[...] La secuencia de parábolas presentada en el Evangelio de este domingo surge delante de nosotros como un prisma desde cual la Historia de la Salvación, gana un colorido especial. Para rescatar la humanidad perdida por el pecado, el Buen Pastor asumió nuestra naturaleza, murió en la Cruz, y de su lado abierto por la lanza nació la Iglesia, auténtico redil de Cristo, en el cual los hombres son introducidos, por las aguas del Bautismo, dándoles la superior dignidad de tornarse hijos de Dios. Dóciles a la gracia, los hombres produjeron frutos a la altura de su condición de herederos del Cielo, construyendo una civilización basada en las enseñanzas del Evangelio.
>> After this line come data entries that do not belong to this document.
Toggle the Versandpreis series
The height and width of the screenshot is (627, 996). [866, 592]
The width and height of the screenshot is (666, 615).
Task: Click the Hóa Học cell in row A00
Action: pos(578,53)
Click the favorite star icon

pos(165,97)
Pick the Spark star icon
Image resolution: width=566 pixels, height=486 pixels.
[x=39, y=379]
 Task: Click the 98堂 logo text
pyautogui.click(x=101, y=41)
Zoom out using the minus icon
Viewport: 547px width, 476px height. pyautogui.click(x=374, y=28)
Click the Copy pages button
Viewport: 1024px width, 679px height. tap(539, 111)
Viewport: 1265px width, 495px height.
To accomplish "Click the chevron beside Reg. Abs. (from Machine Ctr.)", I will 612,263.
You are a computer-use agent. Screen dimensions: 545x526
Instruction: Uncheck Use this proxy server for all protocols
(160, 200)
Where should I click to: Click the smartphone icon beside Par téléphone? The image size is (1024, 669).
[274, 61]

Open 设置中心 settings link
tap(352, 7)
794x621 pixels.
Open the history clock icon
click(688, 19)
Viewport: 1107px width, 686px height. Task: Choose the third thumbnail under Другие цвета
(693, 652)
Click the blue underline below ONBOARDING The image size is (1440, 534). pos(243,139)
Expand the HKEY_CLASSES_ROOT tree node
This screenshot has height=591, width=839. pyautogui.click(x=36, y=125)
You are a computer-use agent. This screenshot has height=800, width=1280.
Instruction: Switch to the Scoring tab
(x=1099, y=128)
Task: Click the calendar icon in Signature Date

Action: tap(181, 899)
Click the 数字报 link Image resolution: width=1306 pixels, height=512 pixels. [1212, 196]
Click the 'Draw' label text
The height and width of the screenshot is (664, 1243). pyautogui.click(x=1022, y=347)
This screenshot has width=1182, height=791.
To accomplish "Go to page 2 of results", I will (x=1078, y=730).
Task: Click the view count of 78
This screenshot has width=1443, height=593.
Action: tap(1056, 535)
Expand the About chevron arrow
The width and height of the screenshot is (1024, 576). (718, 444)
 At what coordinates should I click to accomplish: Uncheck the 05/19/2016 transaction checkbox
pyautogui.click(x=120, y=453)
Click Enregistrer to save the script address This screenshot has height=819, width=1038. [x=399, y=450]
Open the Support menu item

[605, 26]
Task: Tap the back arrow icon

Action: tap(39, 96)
Sin embargo, con el paso del tiempo la humanidad
comenzó a menospreciar esa filiación divina y se fue apartando del Padre
celestial. En nuestros días, muchos son los que viven como si Él no existiese.
Entregándose al pecado, disiparon los tesoros que les habían sido confiados con
la venida de Nuestro Señor Jesucristo al mundo, y caminaron de desvarío en
desvarío.
Si trazásemos un paralelo entre la humanidad
actual y el hijo pródigo, con tristeza veríamos no estar muy distantes del
estado en el cual, reducido a la completa miseria, el joven se quiso alimentar
con las bellotas de los puercos. Permitiendo que los hombres caigan en los
horrores de un mundo contrario a la virtud, Dios espera pacientemente el
momento exacto para concederles las luces de su misericordia, a través de una
acción del Espíritu Santo. Tal acción les hará ver con claridad su deplorable
estado y les suscitará las nostalgias de las maravillas de la gracia,
abandonadas hace siglos.
Los símbolos, no obstante, siempre claudican en
relación a la realidad, y la fe nos hace pensar que el futuro de los hombres
superará ampliamente el desenlace de la parábola, sobre todo por causa de un
elemento. En la narración, no aparece una figura que en la Historia tiene un
papel fundamental: María Santísima, a quien Dios constituyó Abogada y Refugio
de los pecadores, Madre de los hombres.
Cuando la humanidad pródiga comience a emprender
el camino de vuelta, esta Madre vendrá a su encuentro y la recibirá con ilimitada
bondad. Bastará entonces, que le sea dirigida la súplica humilde y confiante:
"Pecamos contra Dios y contra ti; ya no merecemos ser llamados tus hijos.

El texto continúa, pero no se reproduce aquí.